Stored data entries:
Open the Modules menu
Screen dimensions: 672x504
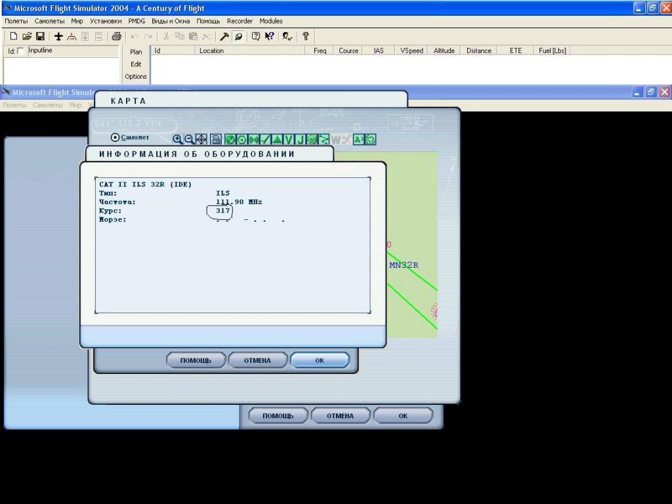tap(271, 21)
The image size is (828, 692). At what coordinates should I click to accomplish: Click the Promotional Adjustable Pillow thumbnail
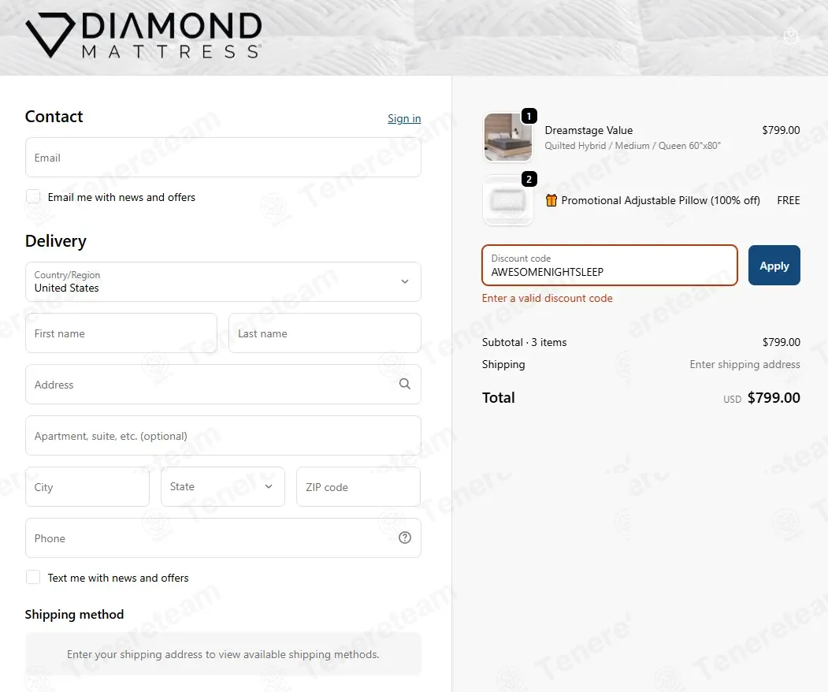pyautogui.click(x=508, y=201)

# What the task requires:
In your copy, omit the pictures and restate every line of the data word for word.

# Solution for this task:
Open the Modules menu
Screen dimensions: 672x504
tap(271, 21)
The image size is (828, 692). At what coordinates should I click to accomplish: Click the Promotional Adjustable Pillow thumbnail
pyautogui.click(x=508, y=201)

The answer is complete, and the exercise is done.